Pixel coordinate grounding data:
- Opening Delimiter -

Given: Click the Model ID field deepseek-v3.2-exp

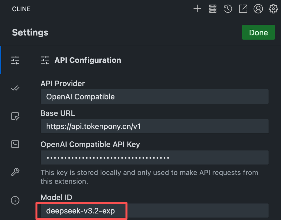Looking at the screenshot, I should pyautogui.click(x=155, y=211).
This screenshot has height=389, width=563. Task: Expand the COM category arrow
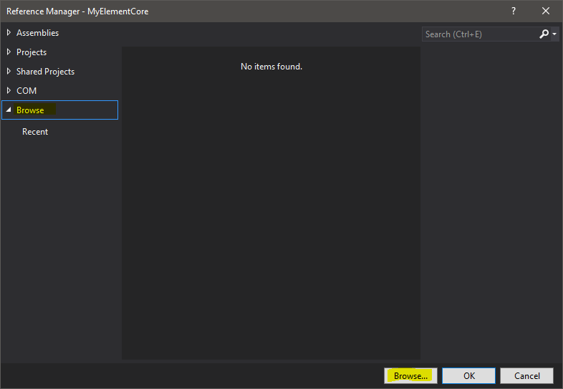click(9, 91)
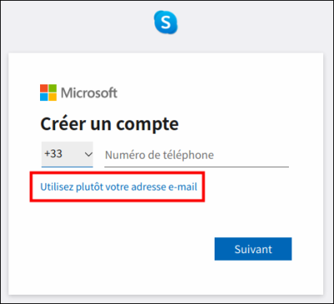Click the Skype logo at top
The height and width of the screenshot is (304, 334).
pyautogui.click(x=166, y=23)
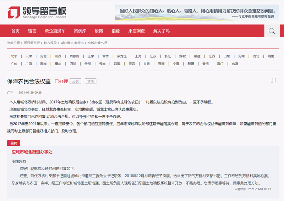Click the 湖北省 breadcrumb link
The height and width of the screenshot is (201, 284).
(x=65, y=43)
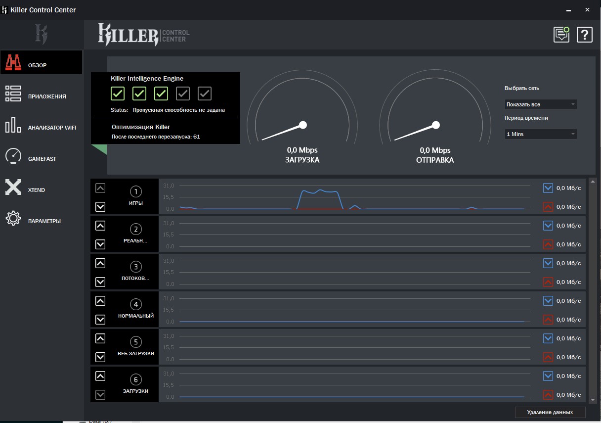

- Closing Delimiter -

● **Problem requirements**
Starting with the line that has "This screenshot has" and ending with the last line of the records, retype every line exactly and only those lines. Do not include the pictures.

● **Final answer**
This screenshot has height=389, width=563. Task: Expand the COM category arrow
click(9, 91)
Click the Skype logo at top
The height and width of the screenshot is (304, 334).
pyautogui.click(x=166, y=23)
Click the 湖北省 breadcrumb link
The height and width of the screenshot is (201, 284).
(x=65, y=43)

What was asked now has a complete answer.